Previous IAEA reports on its two-year investigation into the affair, impeded by a lack of Syrian cooperation, said only that the uranium particles raised concern because they did not come from Syria's declared inventory.
"The presence of such particles points to the possibility of nuclear-related activities at the site and adds to questions concerning the nature of the destroyed building," said the confidential report by new IAEA Director-General Yukiya Amano, obtained by Reuters.
"Syria has yet to provide a satisfactory explanation for the origin and presence of these particles," he wrote, dismissing Damascus's contention that the traces came with munitions used by Israel to wreck the complex.
In what analysts called another departure from predecessor Mohamed ElBaradei, Amano prodded Syria to adopt the IAEA's Additional Protocol, which permits unfettered inspections beyond declared nuclear site to ferret out any covert atomic activity.
Syrian stonewall
UN inspectors examined the site at Dair Alzour in June 2008 but Syria has barred renewed access and also not let them visit three military sites, whose appearance was altered by landscaping after the IAEA first asked to check them.
The Vienna-based IAEA has also been checking whether there could be a link between the particles uncovered at Dair Alzour and similar unexplained traces detected in swipe samples taken at a Damascus nuclear research reactor later in 2008.
The report said Syria had refused a meeting in Damascus last month to address the issue. But inspectors now planned to visit the research reactor on February 23 to take more test samples and examine "relevant source documents related to the experiments."
Some analysts say the Damascus findings raised the question whether Syria used some natural uranium intended for the alleged reactor at Dair Alzour in tests applicable to learning how to separate out bomb-grade plutonium from spent nuclear fuel.

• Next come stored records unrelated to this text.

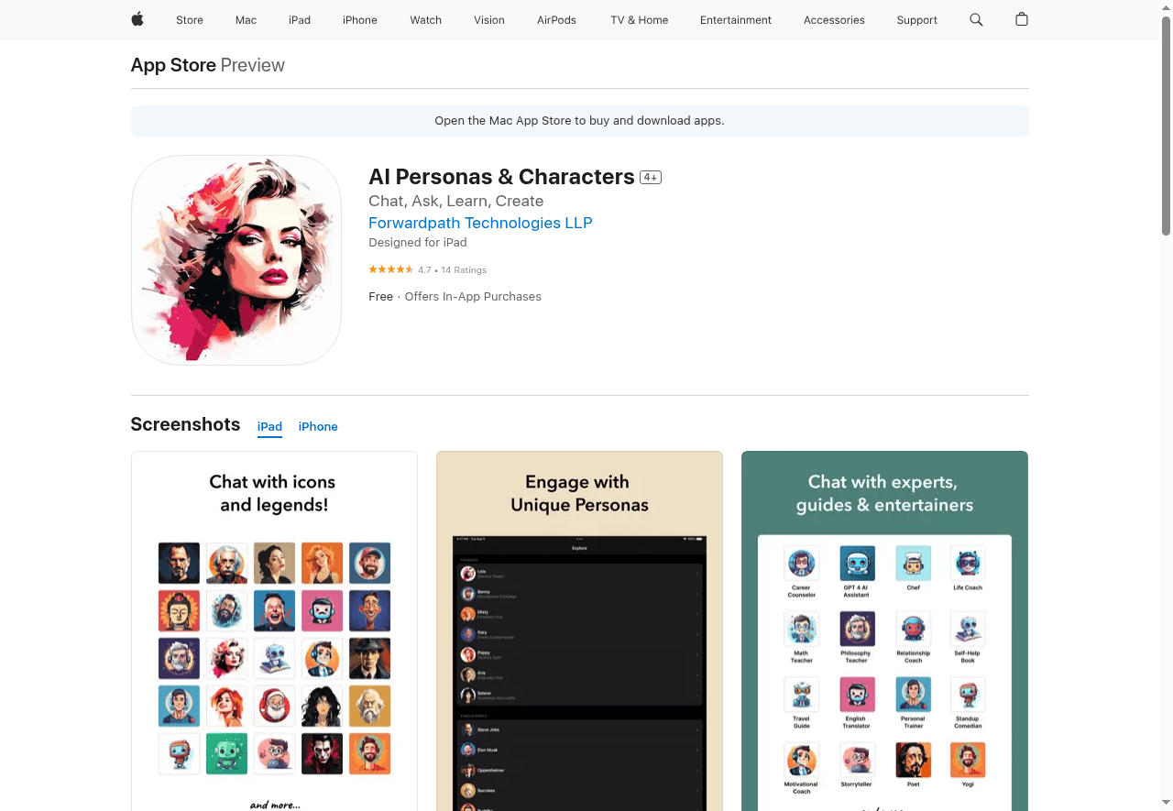The height and width of the screenshot is (811, 1173).
Task: Click the Standup Comedian persona icon
Action: pyautogui.click(x=968, y=695)
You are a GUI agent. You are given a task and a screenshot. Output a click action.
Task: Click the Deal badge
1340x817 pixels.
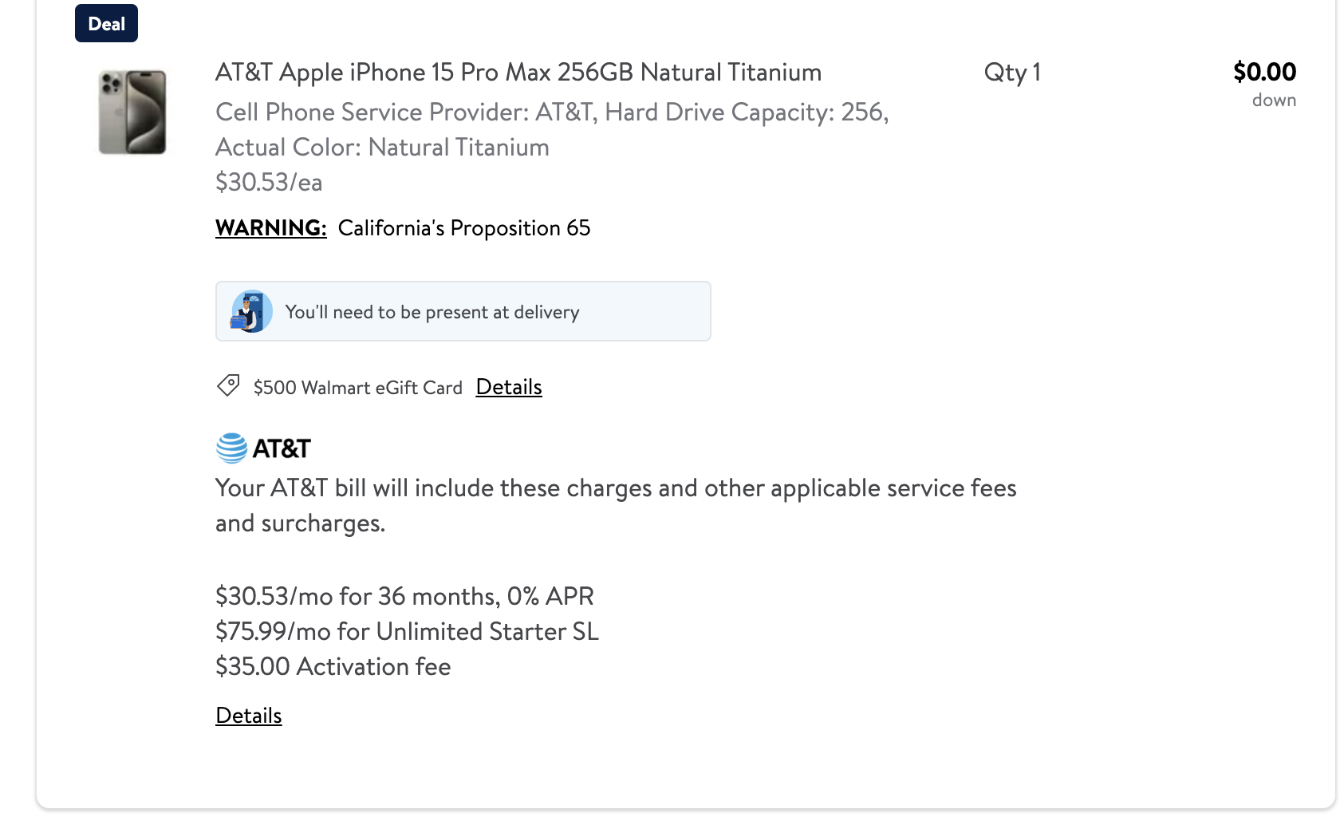click(106, 23)
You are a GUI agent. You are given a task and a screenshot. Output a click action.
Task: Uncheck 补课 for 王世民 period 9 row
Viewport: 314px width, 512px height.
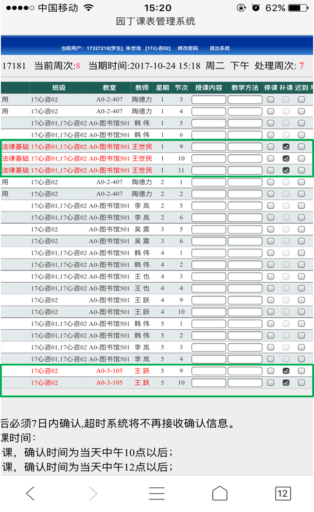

Syria, an ally of Iran which is under IAEA investigation over nuclear proliferation suspicions, has denied ever having an atom bomb program and has said the intelligence is fabricated.

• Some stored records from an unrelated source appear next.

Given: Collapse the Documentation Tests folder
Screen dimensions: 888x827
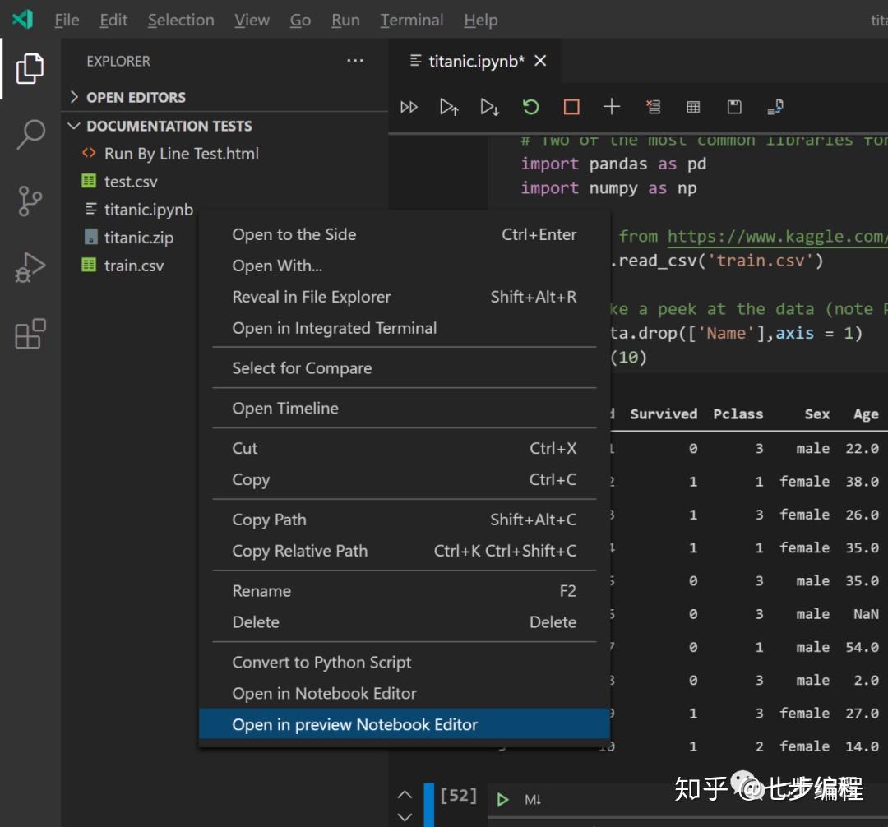Looking at the screenshot, I should pyautogui.click(x=169, y=126).
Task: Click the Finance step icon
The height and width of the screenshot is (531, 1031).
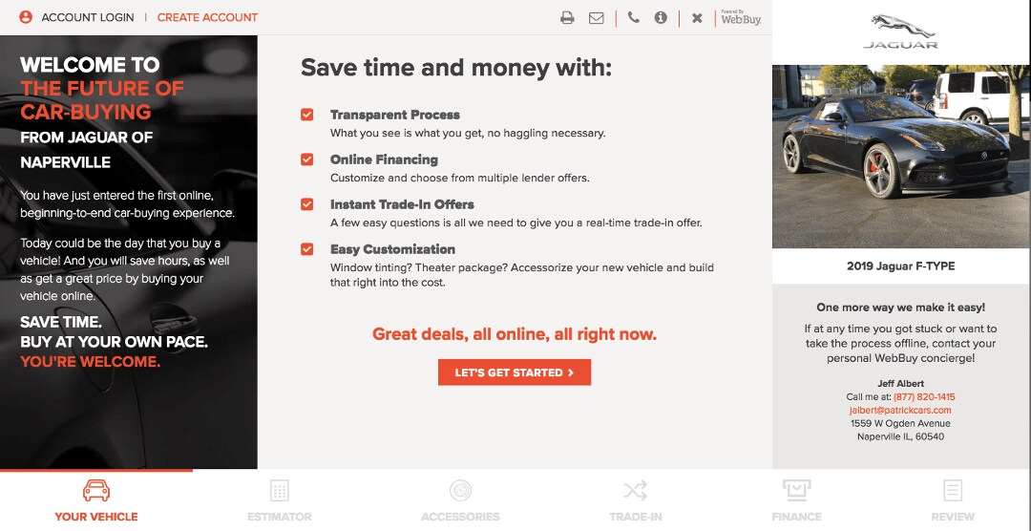Action: pos(796,490)
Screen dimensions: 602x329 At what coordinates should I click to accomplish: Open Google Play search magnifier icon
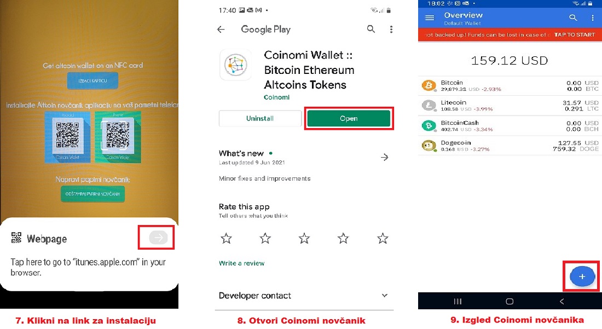click(371, 29)
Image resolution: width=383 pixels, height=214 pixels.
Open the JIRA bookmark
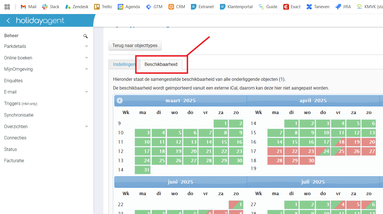343,7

"Syria has not cooperated with the agency since June 2008 in connection with the unresolved issues related to the Dair Alzour site and the other three locations allegedly functionally related to it," said the UN watchdog report.
"As a consequence, the Agency has not been able to make progress toward resolving the outstanding issues."
The issue, along with the IAEA's hardening concern about a possible covert Iranian nuclear weapons program, will be on the agenda of the first of four quarterly meetings by the IAEA's 35-nation board of governors starting on March 1.